Q. In the answer to my second question you said you wanted to pick stories for the book that best represented your work. Can you articulate that a little more? What qualities do you feel best encapsulate your work and why?
A. I choose stories that I personally enjoyed creating and rereading the most. Pieces that held the right amount of emotional heft or drama combined with humor. I feel like that’s what I shoot for in most of my stories whether I’m conscious of it at the time or not.
Q. One of the things that has always struck me about your work is its pitch-black sense of humor. Your draw a very bleak and immoral (but funny) universe where otherwise normal people do horrible things and rarely ever get punished for it. What pushes you in that direction? Is that a reflection of your own outlook on the world or do you just enjoy pushing the humor in that general direction?

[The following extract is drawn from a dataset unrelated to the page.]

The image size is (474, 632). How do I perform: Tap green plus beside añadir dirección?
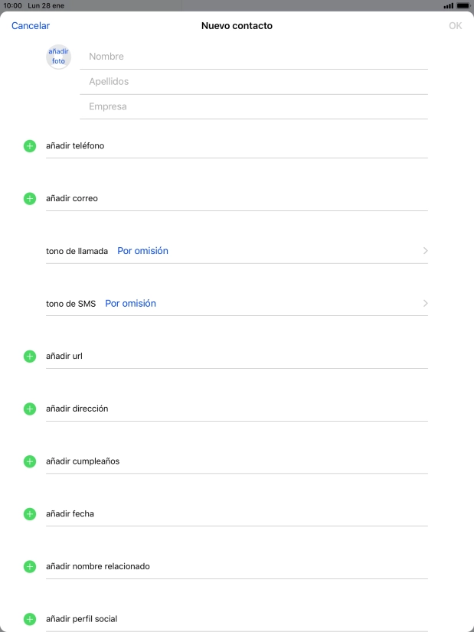30,409
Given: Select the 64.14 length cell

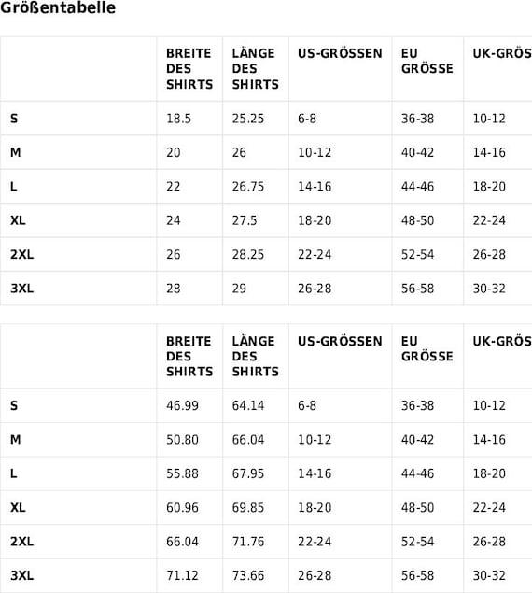Looking at the screenshot, I should 248,405.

A. It’s the type of material I’ve just always naturally gravitated towards. I’m a Stanley Kubrick fan and I find the majority of his films have that amazing level of distance from their main characters that I think I’m constantly trying to emulate. Events happen and characters react to them accordingly but the audience is left to make up their own minds about it. No matter how horrible or slight the events may have been. The opinion is left to the audience and not dictated to them by the director or writer. The fact that all of it is injected with a sense of humor makes it all the more entertaining.
Q. Most of your stories tend to be on the short side. What is the appeal of that vs. a longer story for you? Do you think you’ll ever attempt a longer tale?
A. The appeal for me is that I can see the light at the end of the tunnel even as I begin the project. Once I get an idea I’m pretty impatient about it and just want to get to the end result as quickly and efficiently as possible. Working as a story artist on Coraline informed and confirmed a lot of things for me about longer form tales. It is a lot tougher doing a longer story. There is such a mountain of creative decisions to climb and there’s no telling that you won’t change your mind half way up and decide to try a different mountain.
The end can seem so far away that you just lose momentum on it. That said, when you do get the thing completed it is an incredibly satisfying sensation. I have been chipping away at a longer form graphic novel idea and I hope to some day soon present it to potential publishers. I really would like to complete at least one longer form story on my own to experience all that it entails.
Q. Finally, what are you working on now?
A. Well I’ve got numerous things going in terms of gallery shows and comic work. Along with a weekly webcomic I consistently do over on the Telltale Games site called Dank/Dunk. But my current main focus is a project I’m hoping to be able to announce sometime in the near future. I’m extremely excited about it and the direction it’s been going in. But right now it’s all top secret I’m afraid. Kind of a cryptic answer I know, but I really shouldn’t say more just yet.